Indypub: What is your writing bottleneck?

My thought here is that we need to stop calling it “writer’s block” and start calling it “writer’s bottleneck.”

I’m working on a short story that I have to have done today, because I’m putting it up tomorrow.  It’s already up to 4K, and I have no idea how it’s going to end yet.

I’m also working on a novel that I have to have done before June 1, because I do, and I’m at the point where I don’t know how to get from where I am to the end in an efficient, logical, and yet moving manner.

Two bottlenecks.  Both related to the fact that I have a lot of moving parts set up, but I don’t know how to fit them together.

This is the point at which I used to abandon stories, because I had no idea what to do.  I mean, it wasn’t that I had no idea how to solve the specific problems of the stories; I thought that because I got to a point where I had no idea what to do, that I had failed as a writer and needed to abandon that story.  In the end, that bottleneck has more to do with my faith in myself as a writer than in my actual talent.  It was more about fear than ability.

Only those stories in which I knew the various pieces and parts and how and why they all fit together were real stories, I thought.

My step after that was to learn how to outline, in which I could write down my thoughts about what would come next, and see everything all laid out on a piece of paper before I started writing.  That led to a big leap for me.
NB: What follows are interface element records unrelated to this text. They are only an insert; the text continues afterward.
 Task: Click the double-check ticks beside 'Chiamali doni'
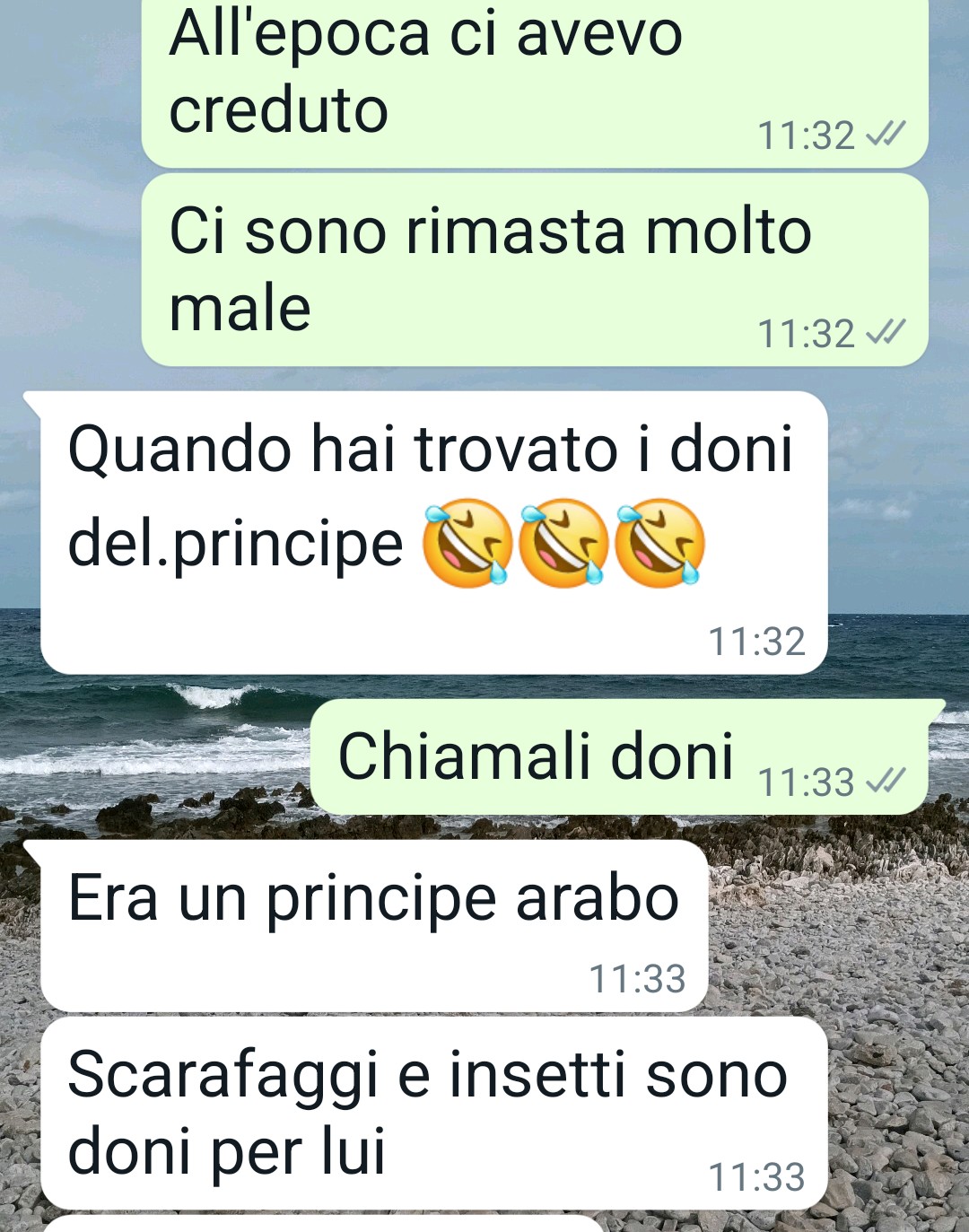point(886,782)
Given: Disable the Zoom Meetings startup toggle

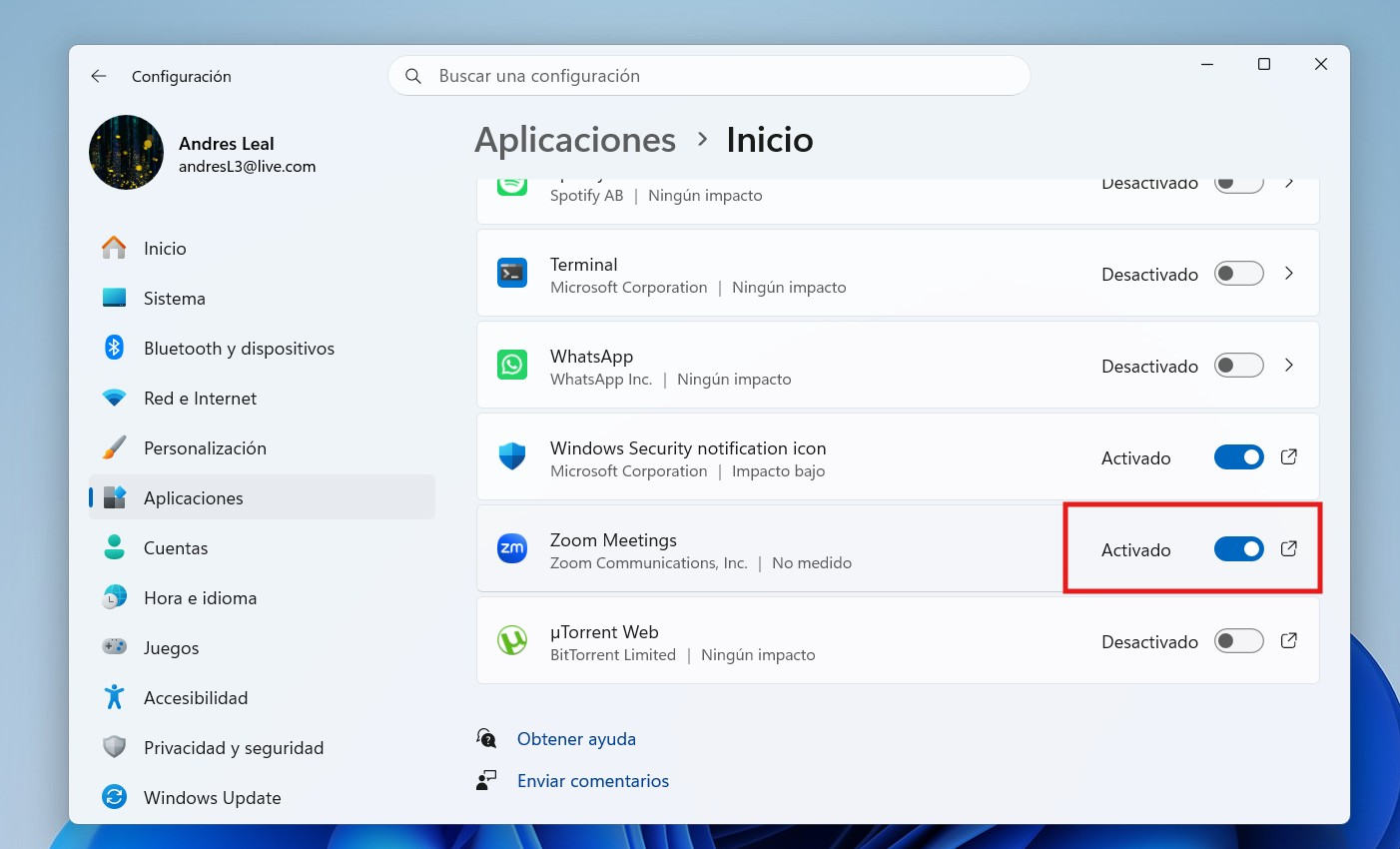Looking at the screenshot, I should coord(1238,548).
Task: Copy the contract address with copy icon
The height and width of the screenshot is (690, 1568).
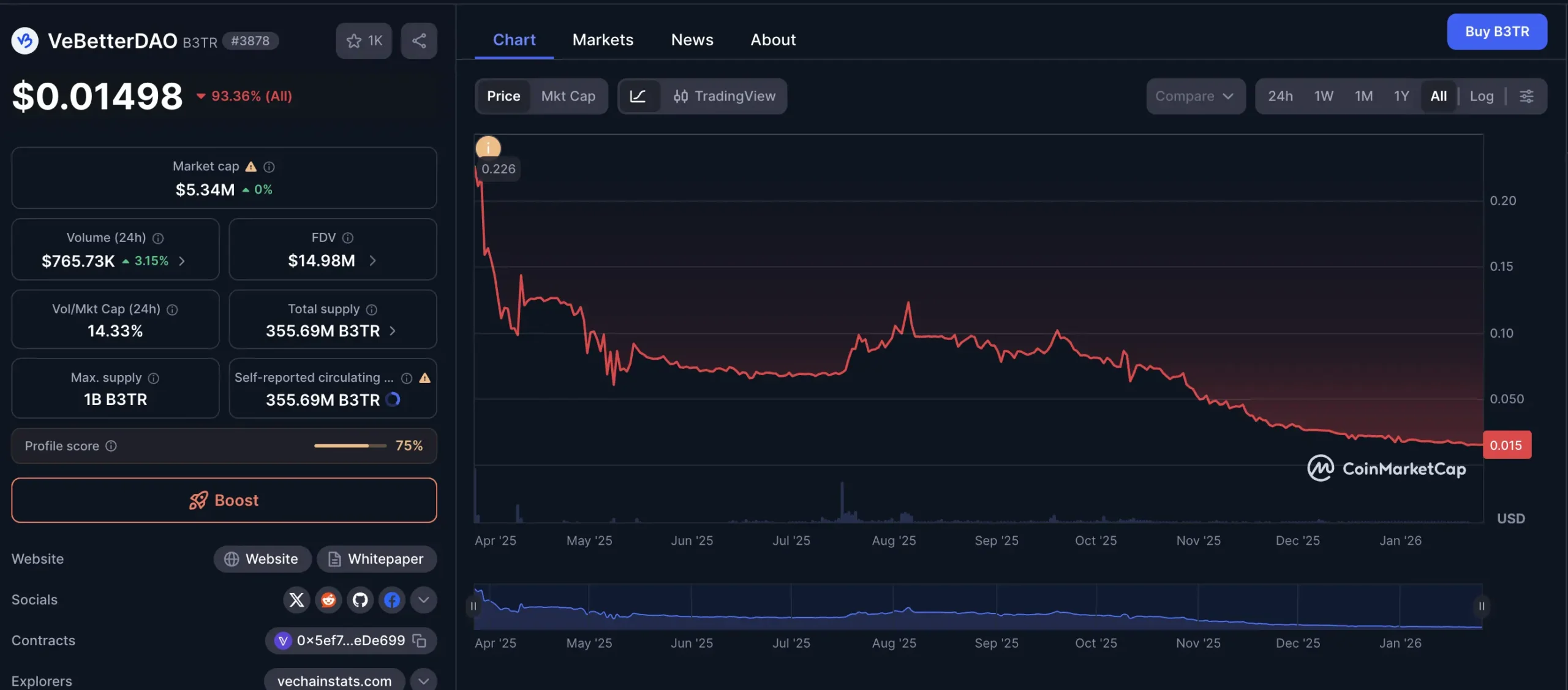Action: [x=420, y=640]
But lately, I’ve been taking more risks in writing stories that don’t start out with outlines.  It makes me nervous.  What if I get to a point where I don’t know what to do next?  What if I don’t write a story, but just peter out?
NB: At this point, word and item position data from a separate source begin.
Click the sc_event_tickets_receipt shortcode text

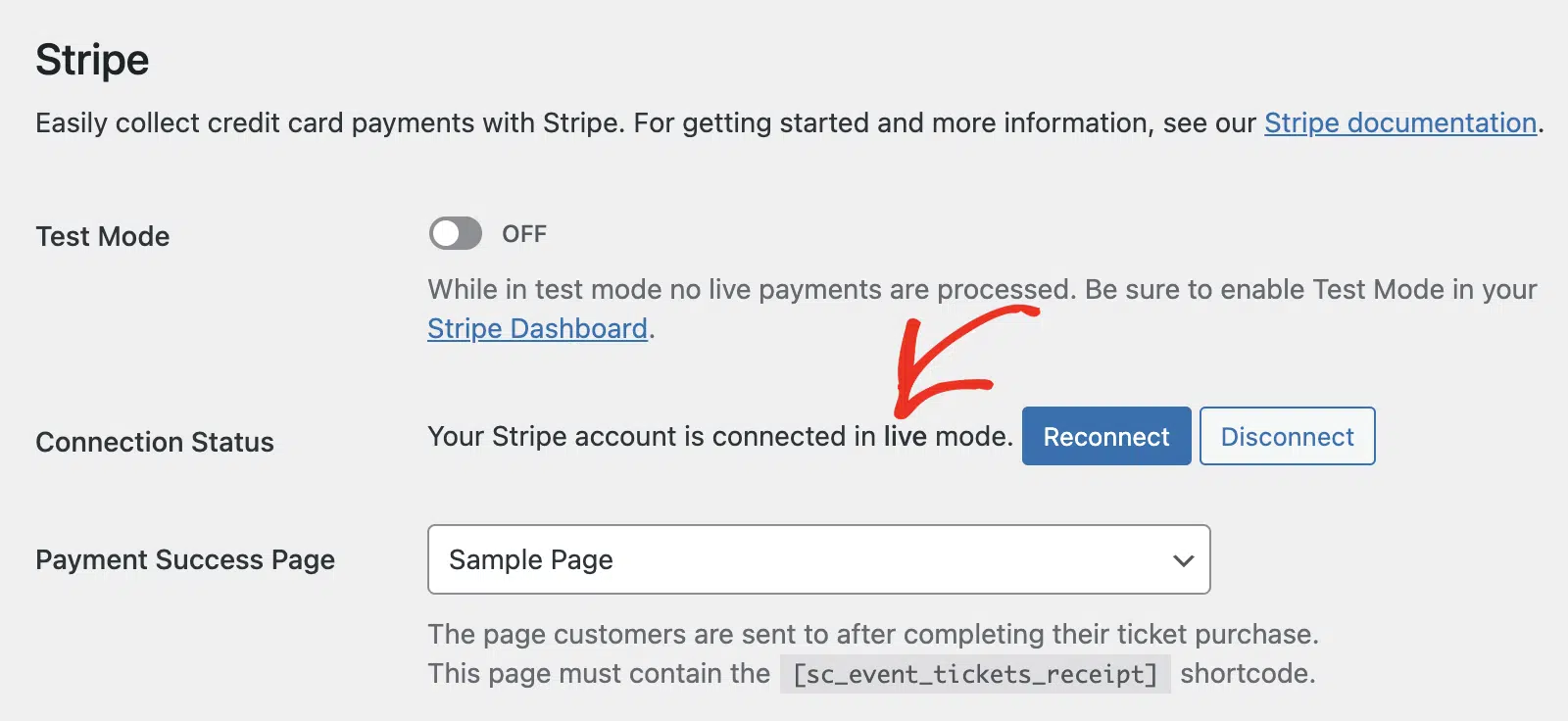(x=975, y=674)
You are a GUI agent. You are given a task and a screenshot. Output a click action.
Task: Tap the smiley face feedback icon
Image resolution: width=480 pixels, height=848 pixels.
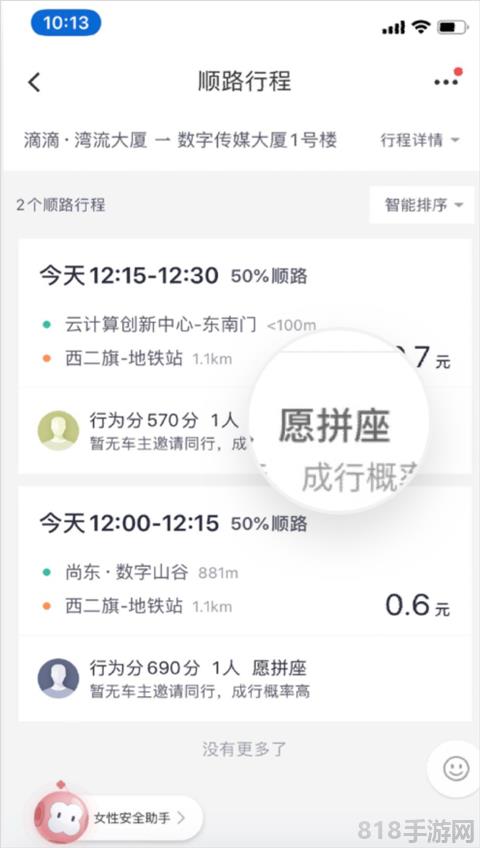coord(456,767)
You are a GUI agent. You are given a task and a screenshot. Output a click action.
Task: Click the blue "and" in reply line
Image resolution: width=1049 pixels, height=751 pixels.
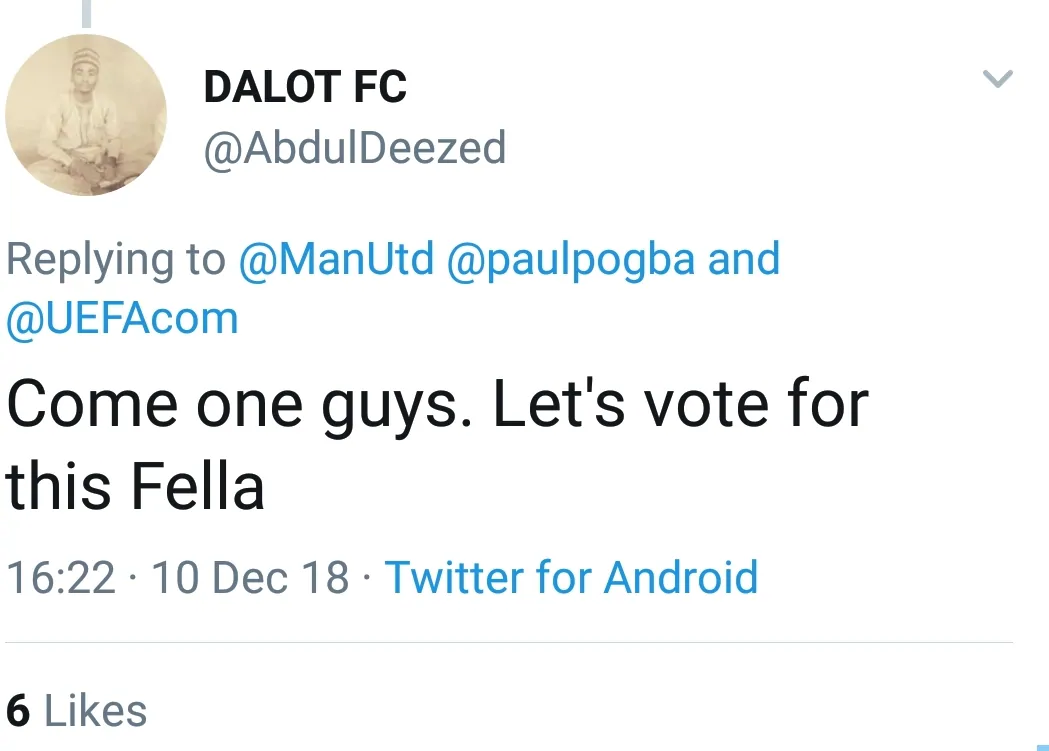[x=744, y=260]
And yet, I’m at the point where I know that I can write a story, not knowing how it will come out; it will come out as a story, as long as I don’t abandon it.  I don’t have perfect control over pacing and length, but that seems to be as much a part of the discovery process as anything else.  If the idea is a short-story idea, then I’ll end up with a short story, relatively speaking.  Ditto for novel ideas.
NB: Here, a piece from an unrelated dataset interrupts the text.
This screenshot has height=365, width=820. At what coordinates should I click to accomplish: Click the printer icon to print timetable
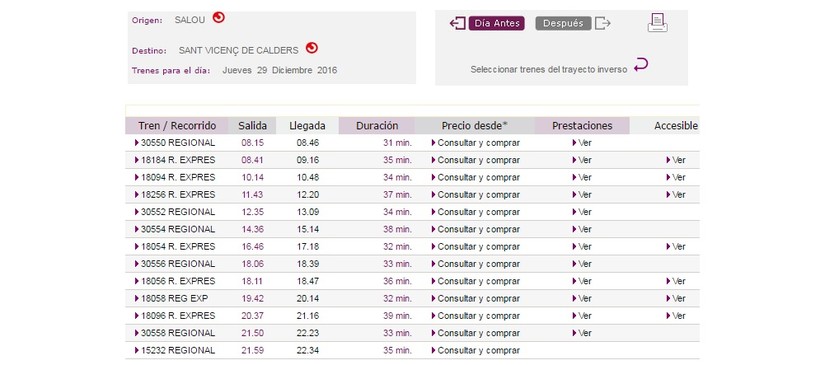click(657, 23)
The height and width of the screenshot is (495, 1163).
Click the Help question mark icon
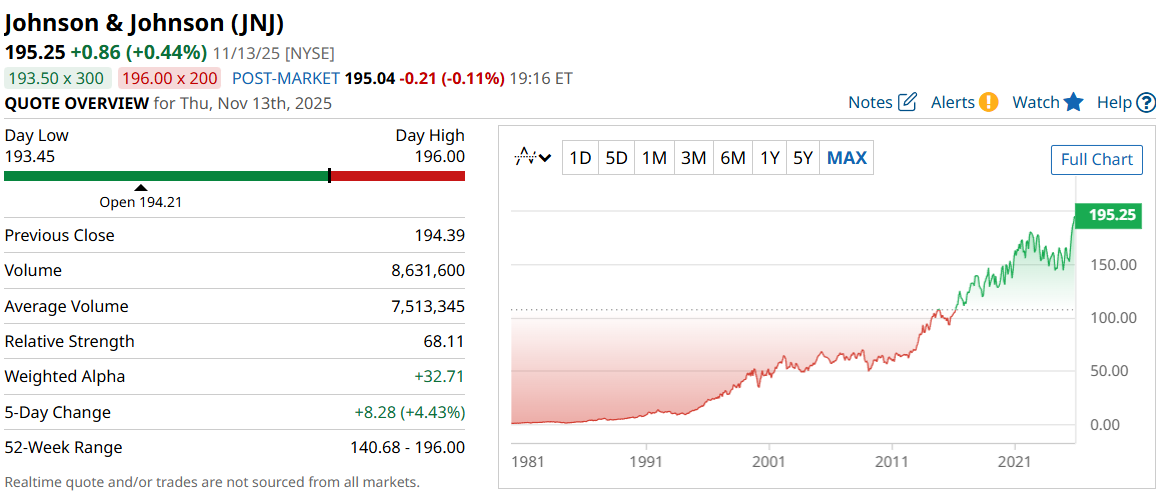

I’m starting to enjoy writing these stories that I don’t know how will come out before I start them.  The discovery process is entertaining, really.  And a weird, freeing feeling to be able to acknowledge the fear that things will come out wrong, and move past it.

So what’s your writing bottleneck?

Where do things fall apart?  Where do you tend to stop writing?  –I have a hard time coming up with “good” ideas, too, ideas that I give enough of a shit about to write about; however, setting clear goals and saying, “I don’t @#$%^& care if you give a shit about your idea, you have a goddamned story due” seems to be moving me past that.

Ideas?

Drafting?

Revising?

Submitting?

Recovering after disappointment?

Critiques?

Butt in chair?

Wanting to have written, versus wanting to write?

–How would you solve that problem, if someone had a gun to your head, and it didn’t matter how good the story was, only that you got it done?

7 thoughts on “Indypub: What is your writing bottleneck?”

  1. Because I’m anal, I find have word count goals really helpful, especially broken into small goals. I’m not necessarily so concerned about finishing as I’m good at that for the most part. Sometimes I need a break from a “real” story and will just write scenes that I know won’t go anywhere as a way to cleanse my palate for the next story. As a confirmed pantster, I’m almost always winging it!

    But it does really come down to trusting the writer within. I have a lot more faith in her now and that frees her up to write like crazy!

  2. I’ve had a similar problem all week. I had a great writing week last week, and I was SO sure I’d be done with my WIP this week that I told people I’d be done. Of course, I’ve had a really rough time getting any production out of myself. I think it’s because I don’t know exactly how it’s going to end, and I’m afraid I’ll screw it up.

    I should know better by now not to tell anyone when I’m going to be done with something.

  3. Me, either. I made up a writing/publishing schedule, but YOUR SOUFFLE MUST DIE is so fluffy that I want to write something darker. Change the schedule? Or stick to it?

  4. I would not start something new until the current project is finished. I’ve had a history of taking a break on projects and never getting back to them. One of them was 82k words long and probably 80% done when I took a break.

    Push through. Finish it. You write a million words a day. It should be easy 🙂 Let writing the darker something be your reward for finishing.